Sorprende in questo quadro l’asservimento totale della stampa italiana: ogni voce di dissenso viene derisa o additata come nemica del popolo. Siamo in un periodo maccartista in cui anche il direttore di ‘Avvenire’ viene accusato di essere filo-putiniano; la discussione e l’analisi sono state sostituite dalla propaganda di guerra.

Nell’editoriale di domenica scorsa Francesco Galofaro sottolineava le conseguenze economiche devastanti per il nostro Paese ed è questo è il tema che lega la crisi internazionale con la manifestazione della gkn. L’Italia pre-covid non si era ancora ripresa dalla crisi del 2008; con la pandemia siamo ulteriormente crollati, la ripresa del 2021 non è riuscita a riportarci alla situazione pre-covid ed ora ci aspetta un’ulteriore frenata. Inoltre, il Presidente del Consiglio si è impegnato a portare al 2% del Pil le spese per la difesa. Chi pagherà questi aumenti? Ricordiamo il caso greco: mentre aumentava la denutrizione infantile, mentre aumentava la povertà aumentavano anche le spese militari. Il prezzo della guerra lo pagheranno, come sempre, i lavoratori. Il risultato sarà un aumento della povertà ed un acuirsi delle tensioni sociali a cui seguirà il tentativo di trasformare la questione sociale in un problema di ordine pubblico.

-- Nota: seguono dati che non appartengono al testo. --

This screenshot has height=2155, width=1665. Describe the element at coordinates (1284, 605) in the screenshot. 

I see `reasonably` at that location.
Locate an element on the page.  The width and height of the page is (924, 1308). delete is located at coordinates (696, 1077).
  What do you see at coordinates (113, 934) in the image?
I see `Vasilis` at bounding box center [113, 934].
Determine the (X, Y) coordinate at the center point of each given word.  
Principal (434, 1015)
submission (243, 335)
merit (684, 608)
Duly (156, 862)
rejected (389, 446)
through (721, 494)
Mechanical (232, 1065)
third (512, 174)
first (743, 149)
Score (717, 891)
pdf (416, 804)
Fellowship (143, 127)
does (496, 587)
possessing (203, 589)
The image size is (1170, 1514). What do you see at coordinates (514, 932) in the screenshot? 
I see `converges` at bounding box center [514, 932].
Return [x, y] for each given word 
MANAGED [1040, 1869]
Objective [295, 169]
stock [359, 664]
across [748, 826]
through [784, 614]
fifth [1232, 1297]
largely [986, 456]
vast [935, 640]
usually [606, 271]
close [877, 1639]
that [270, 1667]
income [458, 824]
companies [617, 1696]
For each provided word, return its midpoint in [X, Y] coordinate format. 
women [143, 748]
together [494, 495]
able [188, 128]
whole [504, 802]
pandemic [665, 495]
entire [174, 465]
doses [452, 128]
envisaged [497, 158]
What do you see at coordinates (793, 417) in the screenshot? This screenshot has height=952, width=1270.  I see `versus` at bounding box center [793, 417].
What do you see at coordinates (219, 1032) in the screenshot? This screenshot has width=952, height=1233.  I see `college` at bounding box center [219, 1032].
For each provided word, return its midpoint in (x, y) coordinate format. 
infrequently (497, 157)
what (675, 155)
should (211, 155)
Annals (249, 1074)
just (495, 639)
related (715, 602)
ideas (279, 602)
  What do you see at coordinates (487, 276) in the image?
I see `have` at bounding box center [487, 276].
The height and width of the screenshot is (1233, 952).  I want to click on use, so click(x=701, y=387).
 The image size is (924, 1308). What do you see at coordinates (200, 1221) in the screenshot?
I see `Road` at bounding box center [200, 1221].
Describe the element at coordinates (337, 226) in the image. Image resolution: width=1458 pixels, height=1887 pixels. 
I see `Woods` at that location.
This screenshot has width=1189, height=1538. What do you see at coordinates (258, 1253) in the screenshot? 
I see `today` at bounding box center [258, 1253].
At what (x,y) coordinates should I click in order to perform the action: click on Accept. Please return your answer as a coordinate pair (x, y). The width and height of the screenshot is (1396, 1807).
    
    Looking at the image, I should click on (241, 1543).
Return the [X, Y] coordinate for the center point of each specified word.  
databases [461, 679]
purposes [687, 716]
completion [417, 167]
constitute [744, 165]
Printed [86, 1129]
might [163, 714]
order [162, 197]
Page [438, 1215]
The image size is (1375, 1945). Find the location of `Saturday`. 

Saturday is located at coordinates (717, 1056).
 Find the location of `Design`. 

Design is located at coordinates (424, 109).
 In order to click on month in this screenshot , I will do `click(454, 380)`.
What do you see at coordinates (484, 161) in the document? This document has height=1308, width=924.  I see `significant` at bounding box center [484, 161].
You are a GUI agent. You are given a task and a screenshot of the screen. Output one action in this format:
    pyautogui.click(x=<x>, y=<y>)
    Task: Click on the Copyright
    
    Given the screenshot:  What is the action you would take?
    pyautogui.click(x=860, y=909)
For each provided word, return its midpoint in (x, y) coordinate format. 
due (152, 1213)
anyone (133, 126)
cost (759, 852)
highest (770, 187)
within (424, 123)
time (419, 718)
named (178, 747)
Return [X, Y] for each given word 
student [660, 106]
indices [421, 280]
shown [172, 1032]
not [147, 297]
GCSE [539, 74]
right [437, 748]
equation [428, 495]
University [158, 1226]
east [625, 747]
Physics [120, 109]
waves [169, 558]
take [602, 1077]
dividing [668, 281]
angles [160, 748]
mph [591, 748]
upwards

Il governo italiano continuerà a garantire l’ingresso di capitali stranieri in Italia e le politiche di austerità. In un simile contesto la scelta della guerra del nostro governo si spiega anche con motivazioni interne, gli stessi giornalisti che oggi sono alla caccia dei filo-Putin fra breve daranno la caccia a chi protesta contro il caro vita o contro i licenziamenti.

Stiamo andando incontro ad un periodo difficile, la guerra porta con sé la repressione del dissenso interno e le limitazioni degli spazi democratici. I comunisti e la sinistra devono ripensarsi strategicamente dentro questo quadro: non bastano le battaglie di pura testimonianza è necessario fare di più. Assieme alla questione comunista si pone il tema di un’alleanza sociale e politica più ampia che sappia parlare a quella parte di popolo critico e preoccupato per questi accadimenti. La voce del Papa, prontamente censurata dai media, si è levata contro l’aumento delle spese militari: questo dimostra che un pezzo del mondo cattolico può essere alleato in questa battaglia, così come una parte di quella che una volta si sarebbe chiamata borghesia illuminata non solo è contraria alla guerra ma anche interessata a difendere l’economia italiana dagli attacchi stranieri. In questa alleanza il mondo del lavoro deve avere un ruolo centrale, le lotte che si sono spontaneamente prodotte in alcune zone d’Italia (ad esempio a Pisa) contro l’invio di armi fanno ben sperare, così come gli studenti protagonisti dell’occupazione della facoltà di Lettere alla Sapienza che hanno chiesto la cessazione della collaborazione dell’Università con aziende produttrici di armi come Leonardo.

Ci sono pezzi del mondo politico che danno voce a queste preoccupazioni: è possibile oggi riunirle in un’alleanza che non sia un semplice cartello elettorale ma un ampio fronte costituzionale? La maggioranza che sostiene Draghi è ampia, quasi tutti i partiti presenti in Parlamento lo sostengono e chi, come Fratelli d’Italia, si colloca all’opposizione plaude alla scelta del governo sull’aumento delle spese militari. Le forze politiche che si oppongono a questo governo devono aprire un confronto. Per fare questo è importante andare oltre i singoli interessi, vincere questa battaglia vorrebbe dire spostare l’equilibrio in avanti. Se a questo si unisse la nascita di un mondo multipolare la possibilità di rilanciare una seria presenza comunista in Italia si rafforzerebbe.